* Goal of the exercise
The required output is the line that contains "Algemene voorwaarden (853, 1358)" and every line after it, each written out exactly, up to the end of the entries.

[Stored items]
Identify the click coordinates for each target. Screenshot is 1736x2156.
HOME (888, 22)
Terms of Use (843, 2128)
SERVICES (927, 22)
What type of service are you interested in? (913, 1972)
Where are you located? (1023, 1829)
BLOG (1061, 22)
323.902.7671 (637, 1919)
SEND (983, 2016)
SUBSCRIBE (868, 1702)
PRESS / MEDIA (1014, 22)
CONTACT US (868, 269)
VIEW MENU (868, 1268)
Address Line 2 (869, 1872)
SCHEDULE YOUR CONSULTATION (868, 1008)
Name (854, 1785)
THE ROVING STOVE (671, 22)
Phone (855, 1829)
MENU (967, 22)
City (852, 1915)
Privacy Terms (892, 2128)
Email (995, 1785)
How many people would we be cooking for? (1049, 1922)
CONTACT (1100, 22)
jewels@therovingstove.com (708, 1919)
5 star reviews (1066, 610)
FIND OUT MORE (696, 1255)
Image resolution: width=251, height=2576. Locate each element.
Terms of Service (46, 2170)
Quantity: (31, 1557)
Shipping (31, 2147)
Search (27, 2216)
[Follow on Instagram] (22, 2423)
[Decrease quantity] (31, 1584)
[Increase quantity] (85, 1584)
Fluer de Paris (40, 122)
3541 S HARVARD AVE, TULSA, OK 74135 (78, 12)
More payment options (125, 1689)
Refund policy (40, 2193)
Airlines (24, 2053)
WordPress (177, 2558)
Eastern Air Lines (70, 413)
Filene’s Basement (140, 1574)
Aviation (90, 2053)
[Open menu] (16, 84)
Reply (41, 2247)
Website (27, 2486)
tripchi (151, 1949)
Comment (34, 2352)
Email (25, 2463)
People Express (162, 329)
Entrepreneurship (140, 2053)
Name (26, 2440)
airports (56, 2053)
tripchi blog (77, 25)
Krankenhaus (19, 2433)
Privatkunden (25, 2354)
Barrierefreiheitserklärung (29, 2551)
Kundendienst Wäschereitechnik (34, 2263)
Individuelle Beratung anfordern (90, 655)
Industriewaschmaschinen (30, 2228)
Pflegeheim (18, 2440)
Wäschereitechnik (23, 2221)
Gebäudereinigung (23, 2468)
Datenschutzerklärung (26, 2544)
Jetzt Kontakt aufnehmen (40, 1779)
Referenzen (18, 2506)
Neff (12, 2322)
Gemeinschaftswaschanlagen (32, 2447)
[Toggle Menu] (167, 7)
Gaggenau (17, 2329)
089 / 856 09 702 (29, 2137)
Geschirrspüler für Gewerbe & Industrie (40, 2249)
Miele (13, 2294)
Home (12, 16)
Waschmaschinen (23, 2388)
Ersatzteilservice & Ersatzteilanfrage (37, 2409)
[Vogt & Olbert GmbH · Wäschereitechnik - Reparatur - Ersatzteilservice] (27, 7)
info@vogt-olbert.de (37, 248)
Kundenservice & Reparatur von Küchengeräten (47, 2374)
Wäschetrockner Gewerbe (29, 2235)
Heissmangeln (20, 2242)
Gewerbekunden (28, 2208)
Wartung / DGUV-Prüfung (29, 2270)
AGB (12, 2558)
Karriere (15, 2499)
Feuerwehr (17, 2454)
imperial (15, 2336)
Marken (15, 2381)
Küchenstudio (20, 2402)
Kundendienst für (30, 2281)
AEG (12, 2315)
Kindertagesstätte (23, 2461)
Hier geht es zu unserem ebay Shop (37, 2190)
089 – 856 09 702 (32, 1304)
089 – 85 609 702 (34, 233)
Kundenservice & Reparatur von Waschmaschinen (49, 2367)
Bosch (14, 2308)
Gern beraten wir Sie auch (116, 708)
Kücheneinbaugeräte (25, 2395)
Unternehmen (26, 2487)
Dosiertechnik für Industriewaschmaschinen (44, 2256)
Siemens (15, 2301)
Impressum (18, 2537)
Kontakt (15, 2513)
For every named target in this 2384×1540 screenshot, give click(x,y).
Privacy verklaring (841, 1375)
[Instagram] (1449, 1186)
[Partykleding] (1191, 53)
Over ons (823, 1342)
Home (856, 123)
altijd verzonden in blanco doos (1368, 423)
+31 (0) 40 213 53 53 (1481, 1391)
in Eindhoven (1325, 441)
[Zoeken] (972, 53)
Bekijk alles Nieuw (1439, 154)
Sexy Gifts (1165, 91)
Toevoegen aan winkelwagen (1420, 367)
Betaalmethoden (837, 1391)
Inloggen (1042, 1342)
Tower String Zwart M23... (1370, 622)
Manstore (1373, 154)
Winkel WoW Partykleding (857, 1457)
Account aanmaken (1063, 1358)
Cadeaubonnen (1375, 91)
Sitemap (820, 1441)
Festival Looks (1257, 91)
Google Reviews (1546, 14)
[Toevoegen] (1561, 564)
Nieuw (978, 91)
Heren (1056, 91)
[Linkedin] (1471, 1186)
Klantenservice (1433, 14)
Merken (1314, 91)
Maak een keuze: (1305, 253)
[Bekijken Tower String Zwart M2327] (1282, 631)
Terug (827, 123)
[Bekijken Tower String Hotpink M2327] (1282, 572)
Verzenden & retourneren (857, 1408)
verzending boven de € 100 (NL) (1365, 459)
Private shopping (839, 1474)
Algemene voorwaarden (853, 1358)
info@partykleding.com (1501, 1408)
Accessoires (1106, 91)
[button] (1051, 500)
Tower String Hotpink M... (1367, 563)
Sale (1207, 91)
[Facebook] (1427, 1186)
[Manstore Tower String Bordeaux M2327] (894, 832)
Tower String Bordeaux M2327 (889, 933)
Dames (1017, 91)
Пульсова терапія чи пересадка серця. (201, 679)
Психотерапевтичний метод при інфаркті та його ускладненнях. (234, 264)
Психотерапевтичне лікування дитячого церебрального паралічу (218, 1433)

* Response to this exercise
Algemene voorwaarden (853, 1358)
info@partykleding.com (1501, 1408)
Accessoires (1106, 91)
[button] (1051, 500)
Tower String Hotpink M... (1367, 563)
Sale (1207, 91)
[Facebook] (1427, 1186)
[Manstore Tower String Bordeaux M2327] (894, 832)
Tower String Bordeaux M2327 (889, 933)
Dames (1017, 91)
Пульсова терапія чи пересадка серця. (201, 679)
Психотерапевтичний метод при інфаркті та його ускладненнях. (234, 264)
Психотерапевтичне лікування дитячого церебрального паралічу (218, 1433)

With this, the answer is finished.